### Task statement
From the data below, repeat exactly the lines from the line with "Office of Science (77, 2337)" to the line with "Biological & Environmental", both included.

### Records for the exercise
┄┄┄┄┄┄┄┄┄┄

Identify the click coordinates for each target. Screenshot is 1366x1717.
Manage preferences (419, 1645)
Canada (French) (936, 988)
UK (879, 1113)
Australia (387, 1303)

┄┄┄┄┄┄┄┄┄┄

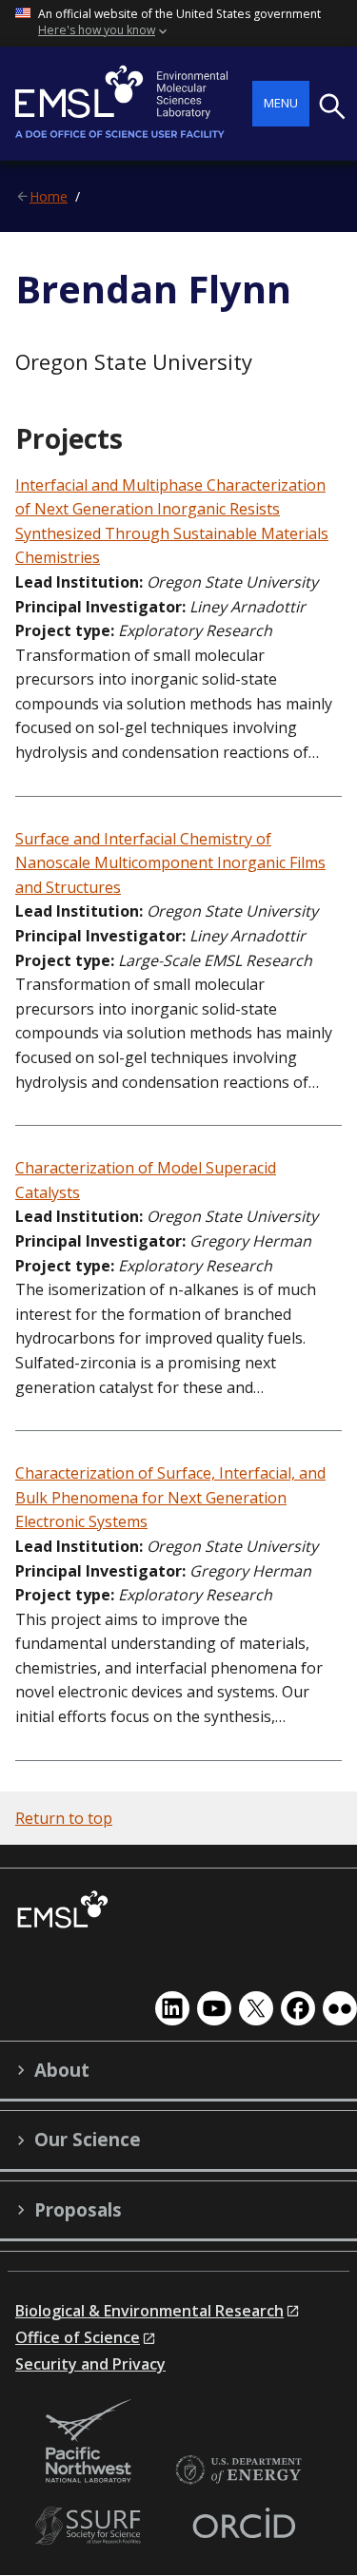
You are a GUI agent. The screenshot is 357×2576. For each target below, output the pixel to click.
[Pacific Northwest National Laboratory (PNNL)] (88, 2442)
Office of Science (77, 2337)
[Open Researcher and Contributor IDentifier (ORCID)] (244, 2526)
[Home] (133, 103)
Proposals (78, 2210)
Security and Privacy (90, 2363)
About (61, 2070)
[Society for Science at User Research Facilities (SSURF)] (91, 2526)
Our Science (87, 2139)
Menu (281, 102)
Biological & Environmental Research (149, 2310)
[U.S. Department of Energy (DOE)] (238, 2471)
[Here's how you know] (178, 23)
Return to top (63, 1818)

┄┄┄┄┄┄┄┄┄┄

### Response
Office of Science (77, 2337)
[Open Researcher and Contributor IDentifier (ORCID)] (244, 2526)
[Home] (133, 103)
Proposals (78, 2210)
Security and Privacy (90, 2363)
About (61, 2070)
[Society for Science at User Research Facilities (SSURF)] (91, 2526)
Our Science (87, 2139)
Menu (281, 102)
Biological & Environmental Research (149, 2310)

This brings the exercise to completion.